JOB A: In the court ruling, on what date did the plaintiff file the motion to disqualify Williams and his law firm?

DOCUMENT:

Tuccio v. Newmann, Superior Court, judicial district of Danbury, Docket No. CV 05 5000138 (March 14, 2007, Frankel, J.).

On February 23, 2009, the defendant, represented by his attorney, John R. Williams (Williams), in his individual capacity, filed an answer and raised the special defense of advice of counsel. In response to the special defense, on April 29, 2009, the plaintiff filed a motion to disqualify Williams and his law firm, John R. Williams and Associates, LLC (the law firm), on the ground that Williams and the "attorneys, members, and/or employees" of the law firm will be necessary witnesses to the vexatious litigation action. The defendant did not file a responsive pleading to the motion, but did present oral argument in opposition at short calendar on May 26, 2009.

DISCUSSION

In his motion to disqualify attorney Williams and Williams' law firm, the plaintiff states that both should be prohibited from representing the defendant at trial because Williams and "the attorneys, members, and/or employees" of the firm will be necessary witnesses to the defendant's special defense of advice of counsel. In support of this proposition, the plaintiff cites to Rule 3.7 of the Rules of Professional Conduct, which prohibits an attorney from acting as an advocate at a trial in which he is likely to be a necessary witness, except in limited circumstances. The plaintiff further argues that "Defendant will not suffer substantial hardship because Defendant was aware of the Special Defense from the commencement of this case and chose to delay asserting the Special Defense until this close to trial." Motion to Disqualify, page 3. In opposition, the defendant contends that his counsel should not be disqualified because he would suffer prejudice as a result, he did not use any delaying tactics, and because the plaintiff should have known that the defendant would assert the advice of counsel special defense as it is commonly used in vexatious litigation suits.

"Advice of counsel is a complete defense to an action of . . . vexatious suit when it is shown that the defendant . . . instituted his civil action relying in good faith on such advice, given after a full and fair statement of all facts within his knowledge, or which he was charged with knowing." Vandersluis v. Weil, 176 Conn. 353, 361, 407 A.2d 982 (1978). Once advice of counsel has been raised as a defense, that party has been deemed to waive the attorney-client privilege. See Metropolitan Life Ins. Ca. v. Aetna Casualty Surety Co., 249 Conn. 36, 52-3, 730 A.2d 51 (1999); see also Talcott Mountain Science Center for Student Involvement v. Abington, Superior Court, complex litigation docket at Waterbury, Docket No. X01 CV 95 0152121 (June 28, 2002, Hodgson, J.) ( CT Page 12165 32 Conn. L. Rptr. 420) (in the vexatious litigation context, the defendant, "by asserting that it brought its suits . . . upon the advice of counsel, has put the substance of that advice squarely at issue and has waived the attorney-client privilege concerning the communications that led to the initiation and continued pursuit of the case").

JOB B: In the entries, rewrite the stretch from the line containing "This screenshot has" through the line containing "(x=109, y=97)", swapping "Campaigns" for "Settings" and changing nothing else. Leave out the pictures.

ITEMS:

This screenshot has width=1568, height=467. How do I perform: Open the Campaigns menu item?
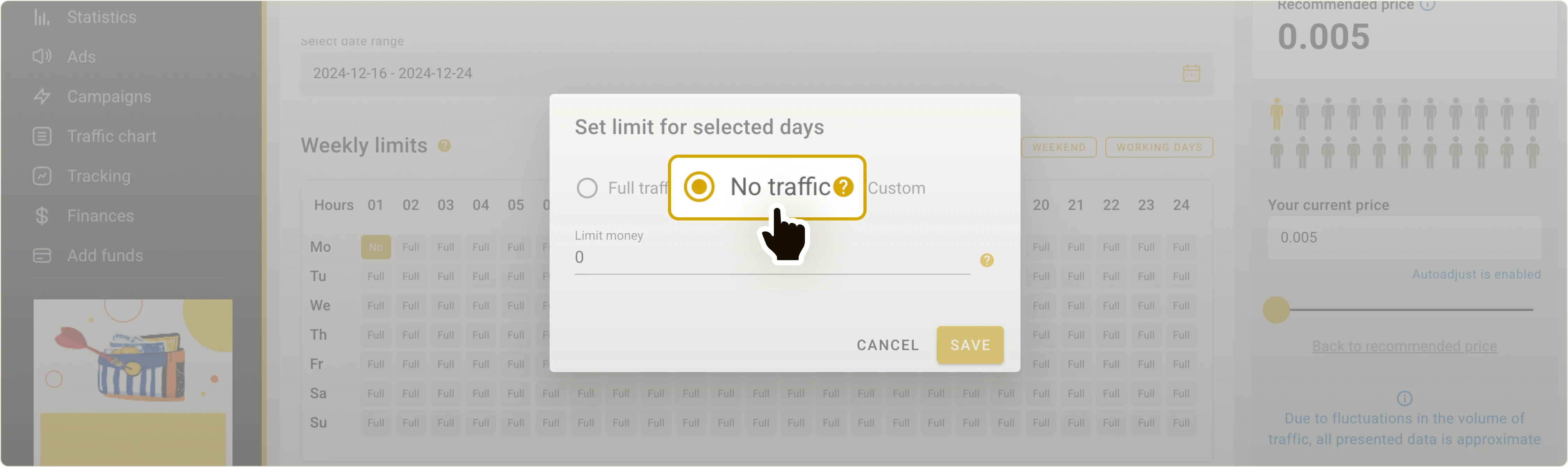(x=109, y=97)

* * *

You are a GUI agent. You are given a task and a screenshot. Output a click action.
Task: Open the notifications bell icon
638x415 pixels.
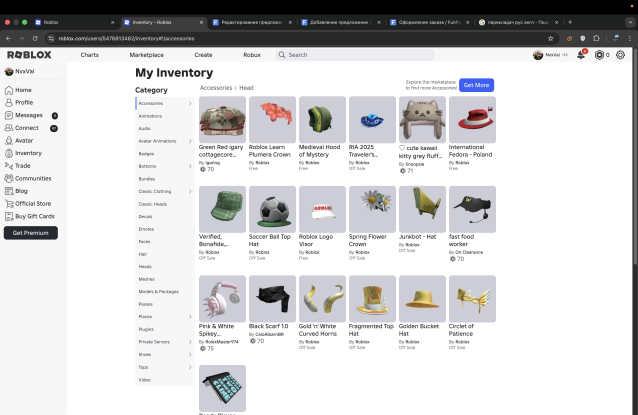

WORKED ANSWER A: April 29, 2009.

WORKED ANSWER B:
This screenshot has width=1568, height=467. How do I perform: Open the Settings menu item?
(x=109, y=97)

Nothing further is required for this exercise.